The paper "How good are query optimizers, really?" says that cardinality is the thing that most influence to find a better query execution plan in RDBMS. Summary of this paper can be found here. However, other posts that explain the difference between cardinality and selectivity point that selectivity is more important.

Example:

select max(price) from tickets where country = ‘CANADA’;

Let us say we have a table: tickets with 180 rows. Based on the above
example, there are 10 rows in the table for country = ‘CANADA’. The
query returns only one row, the max(price). selectivity = ?
cardinality = ?

selectivity = number of rows accessed/total number of rows = 10/180 =
0.05 (5% of the rows were accessed) cardinality = number of rows accessed = 10

My opinion is that selectivity is only found once we have the cardinality, therefore cardinality remains the more important thing to find the best query execution plan. What do you think? Could you please answer with a detail explanation about your understanding? Thanks

Best Answer

Since one is the function of the other, they are equally important.

Implementation details differ between various DBMSes, but in general the process that collects table and index statistics calculates cardinality for key columns and stores these values wherever it keeps statistic information, usually some catalog tables.

For example, in addition to the full table cardinality (180 in your example for table tickets) it may gather and store cardinalities (i.e. the number of distinct values) for some columns. This allows the optimizer to estimate selectivity for those columns, dividing the column cardinality by the table cardinality.

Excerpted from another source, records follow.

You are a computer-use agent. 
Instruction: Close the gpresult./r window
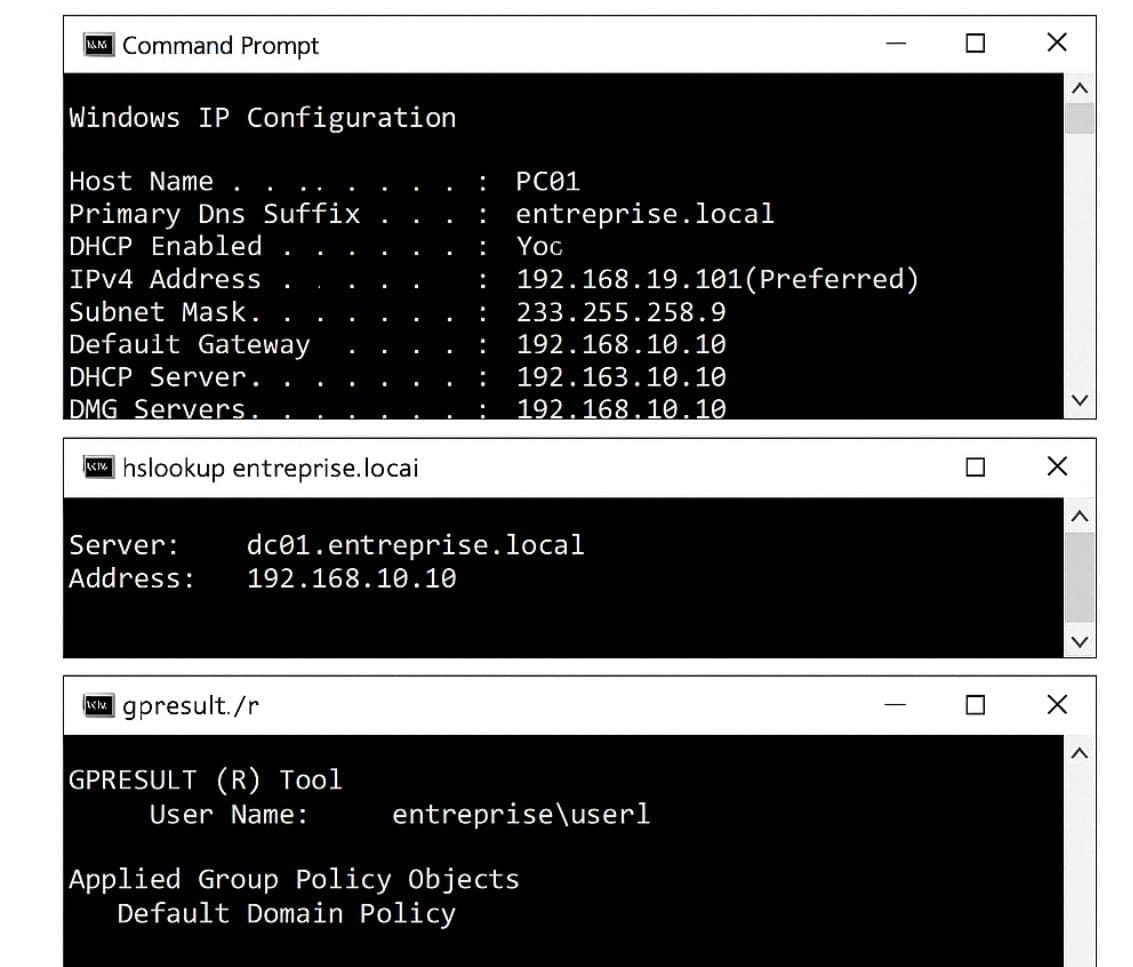coord(1056,705)
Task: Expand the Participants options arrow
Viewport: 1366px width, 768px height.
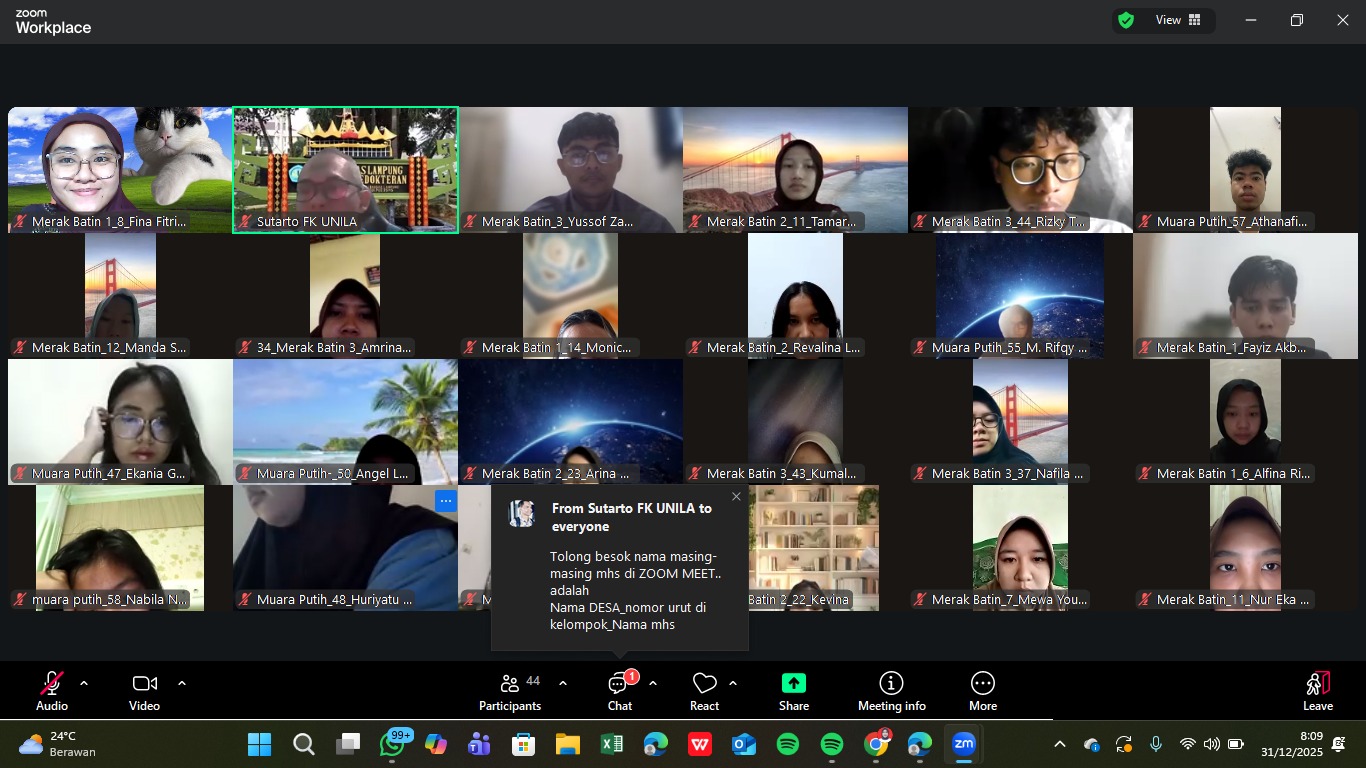Action: point(563,684)
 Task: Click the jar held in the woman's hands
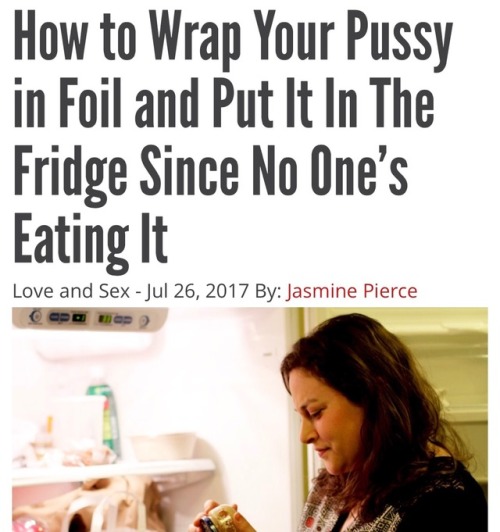tap(219, 518)
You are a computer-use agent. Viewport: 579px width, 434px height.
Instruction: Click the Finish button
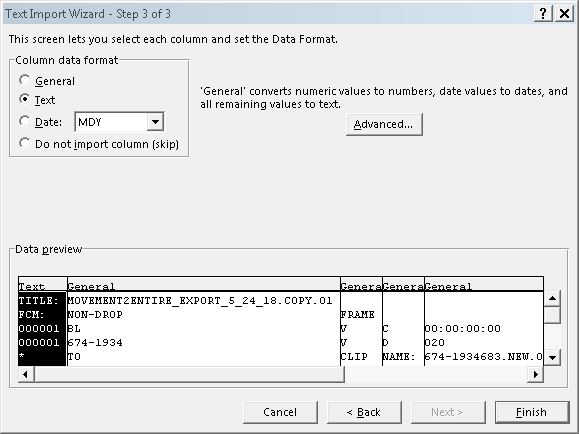[x=532, y=412]
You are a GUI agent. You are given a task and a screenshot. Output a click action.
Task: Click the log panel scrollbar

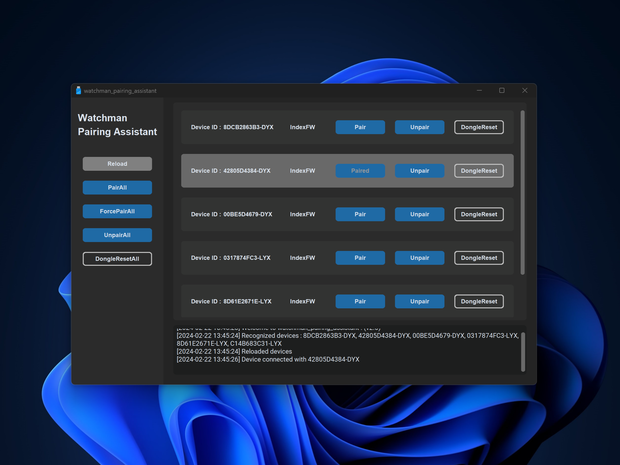click(x=523, y=352)
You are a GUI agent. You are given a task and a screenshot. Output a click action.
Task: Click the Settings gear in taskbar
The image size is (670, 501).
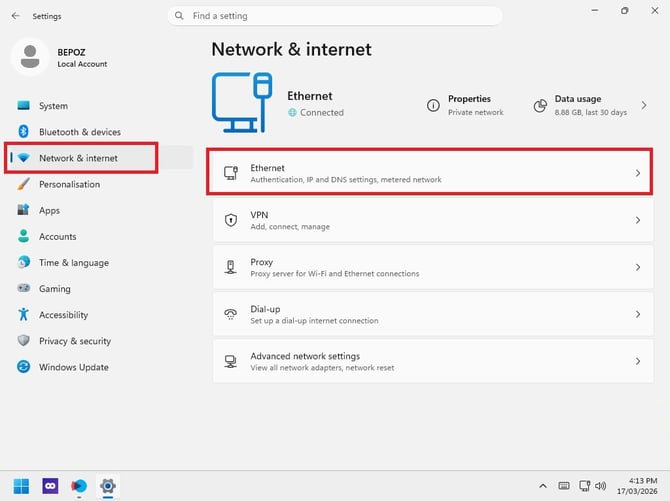tap(108, 486)
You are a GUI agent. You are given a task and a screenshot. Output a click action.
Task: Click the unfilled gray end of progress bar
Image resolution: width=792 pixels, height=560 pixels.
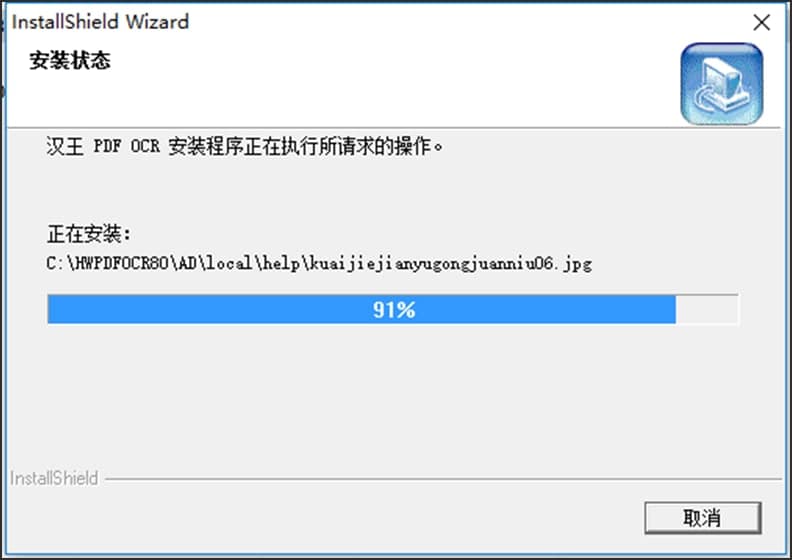707,310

Many DBMSes also maintain histograms for key columns, that is, cardinalities of specific values in these columns. In your example the engine might store among other statistics the fact that there are 10 rows with 'Canada' in the country column, 18 rows with 'USA', 8 rows with 'Brazil' etc.

Similarly, statistics for an index would contain not only the total number of (potentially) non-unique key values, but also the number of distinct key values for the entire key and also often for each "sub-key"*, allowing the optimizer to compute selectivity when needed.


* As an example, for a non-unique index containing columns A, B, and C the engine would store the full index cardinality (which is equal to the table cardinality), and the distinct counts of combinations (A, B, C), (A, B), and (A).